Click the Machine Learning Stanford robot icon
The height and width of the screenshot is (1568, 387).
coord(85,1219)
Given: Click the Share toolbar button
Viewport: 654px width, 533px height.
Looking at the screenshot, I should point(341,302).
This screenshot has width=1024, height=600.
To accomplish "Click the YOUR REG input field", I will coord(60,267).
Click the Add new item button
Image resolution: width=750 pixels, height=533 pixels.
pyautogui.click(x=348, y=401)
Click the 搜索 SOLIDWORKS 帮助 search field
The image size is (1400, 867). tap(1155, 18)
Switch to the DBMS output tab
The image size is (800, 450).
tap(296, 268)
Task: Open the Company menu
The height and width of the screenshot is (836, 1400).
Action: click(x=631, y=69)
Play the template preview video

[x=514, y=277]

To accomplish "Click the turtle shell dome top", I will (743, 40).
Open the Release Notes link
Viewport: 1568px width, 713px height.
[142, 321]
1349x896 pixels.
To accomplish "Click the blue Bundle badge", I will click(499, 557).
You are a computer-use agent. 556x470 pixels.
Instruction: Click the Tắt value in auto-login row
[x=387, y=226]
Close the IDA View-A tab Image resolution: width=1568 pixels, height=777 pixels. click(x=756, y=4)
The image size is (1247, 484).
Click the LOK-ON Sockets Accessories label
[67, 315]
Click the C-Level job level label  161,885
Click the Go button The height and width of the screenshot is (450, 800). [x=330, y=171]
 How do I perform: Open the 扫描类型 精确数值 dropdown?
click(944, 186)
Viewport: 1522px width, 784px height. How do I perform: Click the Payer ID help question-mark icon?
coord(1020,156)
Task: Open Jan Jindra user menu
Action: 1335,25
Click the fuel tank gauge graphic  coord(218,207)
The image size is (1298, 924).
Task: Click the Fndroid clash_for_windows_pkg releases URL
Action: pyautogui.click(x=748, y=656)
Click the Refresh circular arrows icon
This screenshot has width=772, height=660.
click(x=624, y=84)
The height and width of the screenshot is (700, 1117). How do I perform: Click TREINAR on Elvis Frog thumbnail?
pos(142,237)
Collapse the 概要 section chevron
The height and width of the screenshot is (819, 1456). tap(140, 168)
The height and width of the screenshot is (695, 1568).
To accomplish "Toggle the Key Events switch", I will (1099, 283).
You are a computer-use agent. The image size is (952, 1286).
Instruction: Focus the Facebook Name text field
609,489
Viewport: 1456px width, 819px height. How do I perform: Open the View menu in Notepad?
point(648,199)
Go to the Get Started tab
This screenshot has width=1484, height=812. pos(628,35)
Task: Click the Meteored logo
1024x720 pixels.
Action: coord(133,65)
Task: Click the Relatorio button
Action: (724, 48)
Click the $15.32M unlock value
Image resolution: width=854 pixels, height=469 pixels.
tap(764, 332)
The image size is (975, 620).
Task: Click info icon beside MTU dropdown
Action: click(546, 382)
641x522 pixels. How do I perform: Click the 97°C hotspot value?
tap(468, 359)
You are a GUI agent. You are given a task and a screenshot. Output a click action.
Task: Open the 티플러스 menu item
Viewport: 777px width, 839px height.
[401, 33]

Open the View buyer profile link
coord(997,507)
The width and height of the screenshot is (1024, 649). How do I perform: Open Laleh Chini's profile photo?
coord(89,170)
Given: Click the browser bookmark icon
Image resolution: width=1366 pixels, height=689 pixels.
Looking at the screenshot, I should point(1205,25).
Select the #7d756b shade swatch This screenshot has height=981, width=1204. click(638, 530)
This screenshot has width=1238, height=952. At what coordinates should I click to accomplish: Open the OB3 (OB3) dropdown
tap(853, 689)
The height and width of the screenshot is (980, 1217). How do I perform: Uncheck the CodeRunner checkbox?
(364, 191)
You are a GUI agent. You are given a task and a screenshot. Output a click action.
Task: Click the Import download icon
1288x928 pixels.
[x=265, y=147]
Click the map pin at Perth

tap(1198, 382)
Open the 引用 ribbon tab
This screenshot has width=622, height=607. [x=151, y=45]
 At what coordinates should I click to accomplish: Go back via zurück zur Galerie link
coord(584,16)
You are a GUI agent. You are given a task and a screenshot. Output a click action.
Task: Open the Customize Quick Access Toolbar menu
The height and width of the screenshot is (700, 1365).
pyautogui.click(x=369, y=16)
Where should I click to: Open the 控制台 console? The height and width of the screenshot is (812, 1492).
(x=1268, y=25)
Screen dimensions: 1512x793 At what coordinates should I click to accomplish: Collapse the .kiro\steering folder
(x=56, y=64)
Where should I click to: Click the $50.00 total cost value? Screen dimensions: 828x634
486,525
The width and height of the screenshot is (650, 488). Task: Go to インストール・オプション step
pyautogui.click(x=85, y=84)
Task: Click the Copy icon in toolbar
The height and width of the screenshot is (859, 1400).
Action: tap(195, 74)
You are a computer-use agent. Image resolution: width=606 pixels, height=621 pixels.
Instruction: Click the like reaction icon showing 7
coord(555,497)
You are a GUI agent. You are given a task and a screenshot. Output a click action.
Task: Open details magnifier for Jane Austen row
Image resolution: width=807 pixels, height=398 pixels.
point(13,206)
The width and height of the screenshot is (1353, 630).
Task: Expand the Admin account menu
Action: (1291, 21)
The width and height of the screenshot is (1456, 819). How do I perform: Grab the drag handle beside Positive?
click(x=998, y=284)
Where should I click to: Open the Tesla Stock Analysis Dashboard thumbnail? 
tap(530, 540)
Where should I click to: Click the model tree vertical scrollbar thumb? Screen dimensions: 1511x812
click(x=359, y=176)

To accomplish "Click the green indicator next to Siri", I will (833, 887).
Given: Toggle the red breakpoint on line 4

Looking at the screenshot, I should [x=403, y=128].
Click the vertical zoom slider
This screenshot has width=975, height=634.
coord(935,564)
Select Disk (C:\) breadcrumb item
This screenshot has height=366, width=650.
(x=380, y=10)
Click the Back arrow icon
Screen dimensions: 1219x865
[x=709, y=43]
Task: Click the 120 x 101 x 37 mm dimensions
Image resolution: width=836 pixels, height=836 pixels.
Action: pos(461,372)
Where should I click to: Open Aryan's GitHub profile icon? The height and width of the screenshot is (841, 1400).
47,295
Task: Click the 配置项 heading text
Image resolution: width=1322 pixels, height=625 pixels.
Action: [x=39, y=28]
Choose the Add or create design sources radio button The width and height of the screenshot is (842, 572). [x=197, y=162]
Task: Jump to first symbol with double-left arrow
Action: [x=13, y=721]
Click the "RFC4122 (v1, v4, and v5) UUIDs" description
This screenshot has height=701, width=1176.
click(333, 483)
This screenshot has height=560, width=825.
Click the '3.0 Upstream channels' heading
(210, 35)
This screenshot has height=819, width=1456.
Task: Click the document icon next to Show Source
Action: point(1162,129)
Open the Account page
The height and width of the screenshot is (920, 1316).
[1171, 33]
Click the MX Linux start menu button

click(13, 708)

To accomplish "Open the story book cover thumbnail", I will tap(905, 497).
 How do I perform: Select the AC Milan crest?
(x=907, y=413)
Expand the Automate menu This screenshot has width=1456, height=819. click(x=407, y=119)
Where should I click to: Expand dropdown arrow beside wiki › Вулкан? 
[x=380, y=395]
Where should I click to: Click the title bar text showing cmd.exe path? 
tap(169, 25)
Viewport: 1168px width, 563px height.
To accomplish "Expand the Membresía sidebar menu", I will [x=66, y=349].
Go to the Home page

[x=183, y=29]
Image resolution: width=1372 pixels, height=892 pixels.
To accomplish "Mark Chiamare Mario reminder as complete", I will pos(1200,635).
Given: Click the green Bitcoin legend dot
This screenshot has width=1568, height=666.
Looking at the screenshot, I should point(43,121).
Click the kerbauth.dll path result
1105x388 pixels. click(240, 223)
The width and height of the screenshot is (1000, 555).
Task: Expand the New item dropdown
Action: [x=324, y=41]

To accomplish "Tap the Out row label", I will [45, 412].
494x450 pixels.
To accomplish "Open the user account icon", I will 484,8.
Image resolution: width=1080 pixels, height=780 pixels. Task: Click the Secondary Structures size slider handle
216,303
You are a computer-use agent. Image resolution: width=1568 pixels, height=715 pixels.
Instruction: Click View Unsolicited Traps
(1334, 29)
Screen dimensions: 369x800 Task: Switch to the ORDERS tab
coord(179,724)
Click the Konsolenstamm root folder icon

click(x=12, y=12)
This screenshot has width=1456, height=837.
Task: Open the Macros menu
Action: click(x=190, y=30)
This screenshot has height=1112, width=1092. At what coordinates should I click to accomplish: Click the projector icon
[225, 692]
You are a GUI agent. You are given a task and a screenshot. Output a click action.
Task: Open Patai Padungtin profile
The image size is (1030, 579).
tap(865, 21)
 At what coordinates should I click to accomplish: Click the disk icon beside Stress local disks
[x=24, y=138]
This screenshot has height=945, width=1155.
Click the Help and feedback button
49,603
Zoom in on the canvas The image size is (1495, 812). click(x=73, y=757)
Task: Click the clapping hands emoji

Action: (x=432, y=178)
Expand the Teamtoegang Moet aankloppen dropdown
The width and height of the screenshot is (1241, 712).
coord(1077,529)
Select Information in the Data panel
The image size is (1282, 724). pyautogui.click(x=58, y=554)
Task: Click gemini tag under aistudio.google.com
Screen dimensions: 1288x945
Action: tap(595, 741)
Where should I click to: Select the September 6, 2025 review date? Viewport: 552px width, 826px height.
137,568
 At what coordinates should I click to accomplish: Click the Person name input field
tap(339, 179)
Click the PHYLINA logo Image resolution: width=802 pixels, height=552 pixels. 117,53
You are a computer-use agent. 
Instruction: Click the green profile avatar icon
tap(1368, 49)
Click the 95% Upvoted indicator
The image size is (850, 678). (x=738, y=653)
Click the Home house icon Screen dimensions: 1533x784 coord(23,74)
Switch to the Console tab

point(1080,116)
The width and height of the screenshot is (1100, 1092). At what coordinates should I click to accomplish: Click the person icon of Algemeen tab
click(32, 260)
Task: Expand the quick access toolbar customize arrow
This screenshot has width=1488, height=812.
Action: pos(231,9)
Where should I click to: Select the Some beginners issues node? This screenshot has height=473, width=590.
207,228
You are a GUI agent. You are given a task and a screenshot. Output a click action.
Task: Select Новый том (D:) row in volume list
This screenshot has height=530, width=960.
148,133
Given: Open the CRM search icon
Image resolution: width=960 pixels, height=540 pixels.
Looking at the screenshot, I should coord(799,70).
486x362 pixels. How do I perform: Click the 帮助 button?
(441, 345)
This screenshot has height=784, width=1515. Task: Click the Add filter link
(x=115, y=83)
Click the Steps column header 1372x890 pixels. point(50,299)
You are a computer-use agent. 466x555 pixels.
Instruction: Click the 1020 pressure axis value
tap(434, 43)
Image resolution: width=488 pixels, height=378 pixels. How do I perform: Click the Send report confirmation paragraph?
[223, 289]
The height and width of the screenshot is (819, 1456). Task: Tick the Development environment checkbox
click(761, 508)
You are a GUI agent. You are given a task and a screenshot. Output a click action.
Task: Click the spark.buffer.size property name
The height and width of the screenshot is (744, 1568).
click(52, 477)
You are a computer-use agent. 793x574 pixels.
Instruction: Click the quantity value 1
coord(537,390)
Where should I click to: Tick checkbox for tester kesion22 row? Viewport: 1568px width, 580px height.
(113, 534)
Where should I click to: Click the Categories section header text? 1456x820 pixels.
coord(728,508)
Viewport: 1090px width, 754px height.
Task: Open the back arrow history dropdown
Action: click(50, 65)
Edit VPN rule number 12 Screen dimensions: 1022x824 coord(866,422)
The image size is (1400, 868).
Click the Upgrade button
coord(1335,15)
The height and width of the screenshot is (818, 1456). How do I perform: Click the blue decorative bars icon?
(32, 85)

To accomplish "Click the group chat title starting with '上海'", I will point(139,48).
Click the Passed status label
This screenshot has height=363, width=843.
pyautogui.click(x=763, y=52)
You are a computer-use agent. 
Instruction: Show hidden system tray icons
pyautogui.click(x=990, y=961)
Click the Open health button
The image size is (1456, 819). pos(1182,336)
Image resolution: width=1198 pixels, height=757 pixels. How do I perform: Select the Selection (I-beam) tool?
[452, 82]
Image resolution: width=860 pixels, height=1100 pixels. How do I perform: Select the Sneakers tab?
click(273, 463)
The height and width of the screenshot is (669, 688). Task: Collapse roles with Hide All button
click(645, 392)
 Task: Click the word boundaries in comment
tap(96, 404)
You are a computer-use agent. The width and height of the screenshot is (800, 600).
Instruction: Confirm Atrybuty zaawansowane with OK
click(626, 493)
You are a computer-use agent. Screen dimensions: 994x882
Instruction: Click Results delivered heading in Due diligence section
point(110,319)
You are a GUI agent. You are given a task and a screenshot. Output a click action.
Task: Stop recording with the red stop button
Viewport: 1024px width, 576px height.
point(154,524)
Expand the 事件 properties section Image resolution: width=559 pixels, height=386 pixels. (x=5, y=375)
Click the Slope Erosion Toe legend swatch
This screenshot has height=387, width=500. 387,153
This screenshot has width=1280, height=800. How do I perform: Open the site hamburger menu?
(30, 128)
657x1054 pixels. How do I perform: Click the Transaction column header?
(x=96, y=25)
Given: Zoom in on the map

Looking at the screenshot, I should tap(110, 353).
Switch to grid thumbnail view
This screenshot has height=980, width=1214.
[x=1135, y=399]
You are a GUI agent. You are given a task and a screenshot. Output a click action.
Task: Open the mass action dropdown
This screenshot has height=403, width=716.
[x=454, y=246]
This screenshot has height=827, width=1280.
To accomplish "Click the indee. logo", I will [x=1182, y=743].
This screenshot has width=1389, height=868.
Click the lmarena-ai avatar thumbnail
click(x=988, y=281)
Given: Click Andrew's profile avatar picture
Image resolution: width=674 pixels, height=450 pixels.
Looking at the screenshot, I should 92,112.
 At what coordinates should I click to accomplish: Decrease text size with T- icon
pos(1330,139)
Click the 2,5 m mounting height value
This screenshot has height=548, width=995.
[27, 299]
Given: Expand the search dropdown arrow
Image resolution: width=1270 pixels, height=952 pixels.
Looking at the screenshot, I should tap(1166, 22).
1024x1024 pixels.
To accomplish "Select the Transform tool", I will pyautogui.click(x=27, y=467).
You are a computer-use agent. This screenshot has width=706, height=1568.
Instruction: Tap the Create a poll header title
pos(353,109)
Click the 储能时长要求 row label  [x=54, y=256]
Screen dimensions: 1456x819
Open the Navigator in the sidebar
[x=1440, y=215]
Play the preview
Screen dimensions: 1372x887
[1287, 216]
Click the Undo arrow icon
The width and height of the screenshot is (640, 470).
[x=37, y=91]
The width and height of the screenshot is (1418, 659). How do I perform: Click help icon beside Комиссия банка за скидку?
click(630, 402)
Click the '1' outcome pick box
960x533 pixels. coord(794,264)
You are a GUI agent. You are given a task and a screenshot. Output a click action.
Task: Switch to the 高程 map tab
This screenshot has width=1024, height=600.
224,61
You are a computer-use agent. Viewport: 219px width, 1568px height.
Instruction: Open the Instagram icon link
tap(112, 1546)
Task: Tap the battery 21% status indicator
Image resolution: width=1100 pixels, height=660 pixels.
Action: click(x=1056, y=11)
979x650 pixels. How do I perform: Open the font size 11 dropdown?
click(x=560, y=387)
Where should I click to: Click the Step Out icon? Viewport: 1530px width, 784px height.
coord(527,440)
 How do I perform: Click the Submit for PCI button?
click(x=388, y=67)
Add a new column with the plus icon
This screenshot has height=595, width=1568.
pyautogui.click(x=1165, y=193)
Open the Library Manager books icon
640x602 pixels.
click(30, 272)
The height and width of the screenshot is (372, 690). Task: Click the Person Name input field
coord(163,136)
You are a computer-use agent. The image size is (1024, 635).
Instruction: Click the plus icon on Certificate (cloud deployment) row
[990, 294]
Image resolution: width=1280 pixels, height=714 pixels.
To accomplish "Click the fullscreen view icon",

▸ Directive
Put the part of the listing that opens with the line containing "Development environment checkbox" and closes with the line containing "coord(537,390)" into a two-column CSV with the headers instruction and response, one row per instruction paired with its response. Quote each field and replace any line breaks inside it with spaces.

▸ Written response
instruction,response
"The height and width of the screenshot is (819, 1456). Task: Tick the Development environment checkbox","click(761, 508)"
"You are a GUI agent. You are given a task and a screenshot. Output a click action. Task: Click the spark.buffer.size property name The height and width of the screenshot is (744, 1568).","click(52, 477)"
"You are a computer-use agent. 793x574 pixels. Instruction: Click the quantity value 1","coord(537,390)"